O som da sirene abre caminho entre os curiosos. Abro os olhos, sinto o corpo dolorido. Meus ossos reclamam por dormir no banco dianteiro do carro. Olho o relógio: quase cinco da manhã. A Lapa ainda está uma ferveção. Naturalmente já é assim. Quando o sol se põe, as mais variadas tribos ganham às ruas, bares, casas de show e outros lugares mais, digamos, reservados. A fauna do local é sempre variada. As ocorrências também. Assaltos, agressões e, não raro, assassinatos.

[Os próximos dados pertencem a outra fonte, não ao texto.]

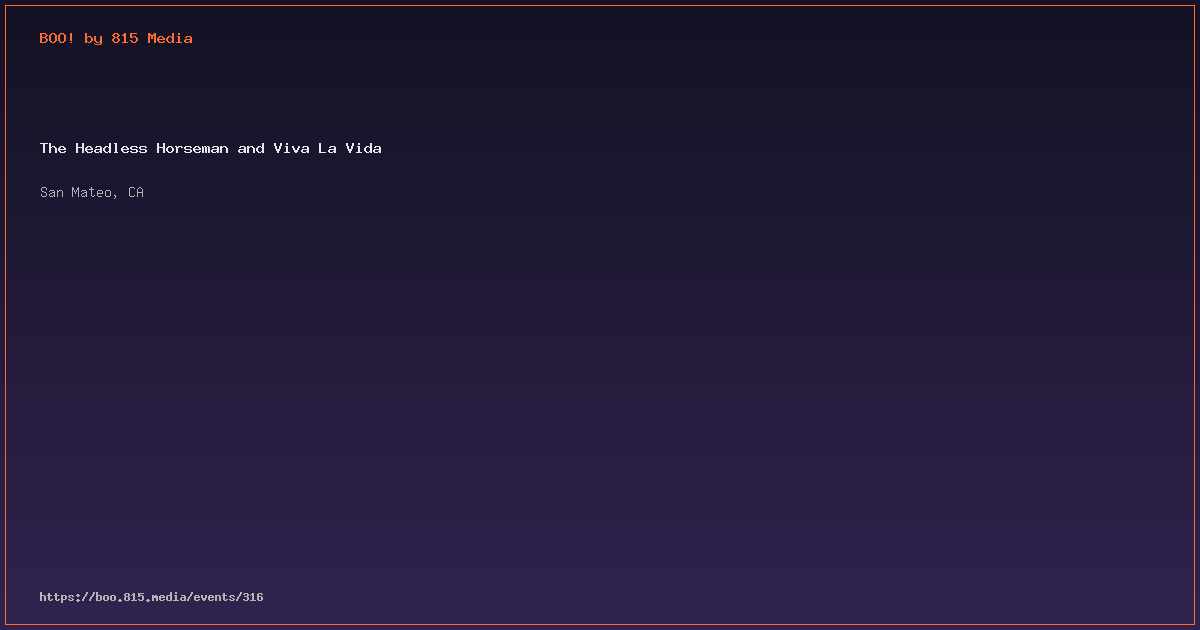The width and height of the screenshot is (1200, 630).
Task: Click the CA state abbreviation
Action: coord(136,192)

Estou no carro desde as três. Do outro lado da rua, um homem, em um terno de linho bege, deitado de bruços na rua ao lado da Sala Cecília Meirelles, torna as coisas ainda mais agitadas. Saio do carro e dou uma esticada nas costas. Olho para os arcos. Não posso deixar de admirar o seu efeito naquela paisagem. É a sobriedade cruzando o caos. Atravesso a rua e abro caminho entre as pessoas, com meu distintivo na mão. Chego até o paramédico e pergunto o porquê da demora:


-A madrugada está movimentada. – foi a resposta.

 

Disso eu sabia. Ouvira no rádio alguns chamados, desde que eu mesmo fizera a chamada para o caso em questão. Mas não estava preocupado, o homem na calçada podia esperar. Não havia nada mais que pudesse ser feito por ele, além de um enterro decente.

 

Segundo testemunhas, ele havia saído do restaurante da esquina. O terno de linho bege e o chapéu Panamá denotavam alguém de posses. Aparentemente, bebera bastante. Trôpego, andou até em frente à Sala Cecília Meirelles e sentou na entrada, apagando por ali mesmo.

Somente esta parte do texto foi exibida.